Consolidated my homelab from 3 models down to one 122B MoE — benchmarked everything, here's what I found
A 122B MoE model running on consumer hardware handles email, coding, and vision tasks with 39GB of headroom.
A tech enthusiast has successfully consolidated a multi-model local AI setup into a single, more powerful Mixture-of-Experts (MoE) model, demonstrating a viable path for efficient homelab deployments. After extensive benchmarking—45 tests judged by Claude Opus—the user replaced three specialized text models (totaling ~44GB) with the Qwen3.5-122B-A10B UD-IQ3_S. This 122B parameter model, with only 10B active parameters, runs on a Strix Halo system (Ryzen AI, 128GB RAM) using Vulkan/RADV for 96 GiB of shared GPU memory. It consumes 44GB of VRAM, delivers 27.4 tokens/second, and scored 440 out of 500 in performance evaluations, all while leaving 39GB of headroom.

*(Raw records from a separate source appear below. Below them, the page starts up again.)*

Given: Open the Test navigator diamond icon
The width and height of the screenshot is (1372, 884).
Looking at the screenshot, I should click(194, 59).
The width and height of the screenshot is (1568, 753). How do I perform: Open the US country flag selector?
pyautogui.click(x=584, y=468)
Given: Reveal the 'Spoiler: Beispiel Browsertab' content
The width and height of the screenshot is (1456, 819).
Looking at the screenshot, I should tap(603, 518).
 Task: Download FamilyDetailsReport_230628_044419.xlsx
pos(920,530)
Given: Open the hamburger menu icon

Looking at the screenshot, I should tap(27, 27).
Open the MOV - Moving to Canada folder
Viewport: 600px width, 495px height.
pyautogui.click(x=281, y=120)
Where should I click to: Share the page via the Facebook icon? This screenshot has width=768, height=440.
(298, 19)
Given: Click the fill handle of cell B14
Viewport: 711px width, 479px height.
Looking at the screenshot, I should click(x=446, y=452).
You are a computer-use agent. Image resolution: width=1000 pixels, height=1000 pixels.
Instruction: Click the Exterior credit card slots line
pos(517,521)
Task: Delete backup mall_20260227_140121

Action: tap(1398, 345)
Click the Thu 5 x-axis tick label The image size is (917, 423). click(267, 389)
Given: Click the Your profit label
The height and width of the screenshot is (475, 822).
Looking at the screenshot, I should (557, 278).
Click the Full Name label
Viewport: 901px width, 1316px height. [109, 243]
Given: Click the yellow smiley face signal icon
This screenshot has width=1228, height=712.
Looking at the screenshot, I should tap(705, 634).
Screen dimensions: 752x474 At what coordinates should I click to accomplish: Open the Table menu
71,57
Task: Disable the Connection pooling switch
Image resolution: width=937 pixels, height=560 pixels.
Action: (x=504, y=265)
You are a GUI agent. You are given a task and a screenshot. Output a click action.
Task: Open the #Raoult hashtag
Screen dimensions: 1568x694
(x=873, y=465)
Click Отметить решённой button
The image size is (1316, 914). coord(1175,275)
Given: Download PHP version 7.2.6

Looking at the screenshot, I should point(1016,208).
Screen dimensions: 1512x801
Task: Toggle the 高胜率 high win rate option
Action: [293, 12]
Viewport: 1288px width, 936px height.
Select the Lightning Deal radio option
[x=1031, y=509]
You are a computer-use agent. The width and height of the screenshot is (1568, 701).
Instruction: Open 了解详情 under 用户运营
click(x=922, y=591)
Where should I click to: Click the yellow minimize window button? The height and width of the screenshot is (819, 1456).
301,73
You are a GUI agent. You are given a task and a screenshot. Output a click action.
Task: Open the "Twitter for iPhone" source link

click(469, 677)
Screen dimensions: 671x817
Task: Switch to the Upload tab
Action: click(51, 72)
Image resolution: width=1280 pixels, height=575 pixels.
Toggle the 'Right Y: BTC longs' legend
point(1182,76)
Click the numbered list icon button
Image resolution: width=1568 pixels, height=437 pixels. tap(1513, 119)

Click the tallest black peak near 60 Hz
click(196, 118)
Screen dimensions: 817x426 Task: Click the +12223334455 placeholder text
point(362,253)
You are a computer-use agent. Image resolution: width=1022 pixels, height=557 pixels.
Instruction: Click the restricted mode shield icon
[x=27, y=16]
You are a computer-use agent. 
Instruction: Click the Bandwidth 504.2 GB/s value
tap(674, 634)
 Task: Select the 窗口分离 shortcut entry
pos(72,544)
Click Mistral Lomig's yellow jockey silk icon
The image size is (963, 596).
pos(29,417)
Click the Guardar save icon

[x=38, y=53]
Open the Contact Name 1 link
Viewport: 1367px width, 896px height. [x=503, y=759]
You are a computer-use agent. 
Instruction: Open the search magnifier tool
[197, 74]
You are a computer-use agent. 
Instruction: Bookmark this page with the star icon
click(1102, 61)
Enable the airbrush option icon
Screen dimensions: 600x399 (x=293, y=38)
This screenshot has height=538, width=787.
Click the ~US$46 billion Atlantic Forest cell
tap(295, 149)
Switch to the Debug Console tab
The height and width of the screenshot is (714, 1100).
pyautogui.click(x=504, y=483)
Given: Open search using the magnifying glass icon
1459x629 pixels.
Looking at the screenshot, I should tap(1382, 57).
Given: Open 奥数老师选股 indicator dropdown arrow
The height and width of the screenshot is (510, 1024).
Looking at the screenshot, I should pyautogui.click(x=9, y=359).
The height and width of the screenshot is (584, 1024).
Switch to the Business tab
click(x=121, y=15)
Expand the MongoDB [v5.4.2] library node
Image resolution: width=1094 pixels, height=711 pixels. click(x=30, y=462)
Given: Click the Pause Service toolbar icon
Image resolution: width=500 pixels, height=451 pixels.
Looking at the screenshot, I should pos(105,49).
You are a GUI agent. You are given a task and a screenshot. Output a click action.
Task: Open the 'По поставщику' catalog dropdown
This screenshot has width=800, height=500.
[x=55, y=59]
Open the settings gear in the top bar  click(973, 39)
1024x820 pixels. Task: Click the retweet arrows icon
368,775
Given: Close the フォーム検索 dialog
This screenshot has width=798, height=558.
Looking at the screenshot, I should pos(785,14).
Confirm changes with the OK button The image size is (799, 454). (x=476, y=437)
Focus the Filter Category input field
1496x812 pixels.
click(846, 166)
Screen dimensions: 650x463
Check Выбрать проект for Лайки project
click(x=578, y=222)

The new single-model setup now powers a diverse workload through containerization on Proxmox. It handles email classification in under 2 seconds via a cron job, manages a personal food app for recipes and meal planning, runs a finance dashboard for taxes and portfolio tracking, and operates alongside a separate 8B vision model for camera-based person detection. A key finding was that the 3-bit IQ3 quantization performed identically to the 4-bit Q4_K_M quantization in benchmarks but used half the VRAM and was faster, validating its use for long-term deployment. The consolidation proves that large MoE models can handle concurrent tasks efficiently, simplifying the architecture from a complex multi-model router to a unified system.
- Consolidated three models (totaling ~44GB) into one Qwen3.5-122B-A10B MoE model, using 44GB VRAM and achieving 27.4 tok/s.
- The 3-bit IQ3 quantization matched 4-bit Q4_K_M performance (440 vs 438 score) while using half the VRAM and offering faster speeds.
- The single 122B MoE model now handles concurrent tasks including email processing (<2s), coding, finance, and meal planning, simplifying the homelab stack.
Why It Matters
Shows professionals how to run powerful, multi-purpose AI agents locally on consumer hardware, simplifying deployment and reducing operational overhead.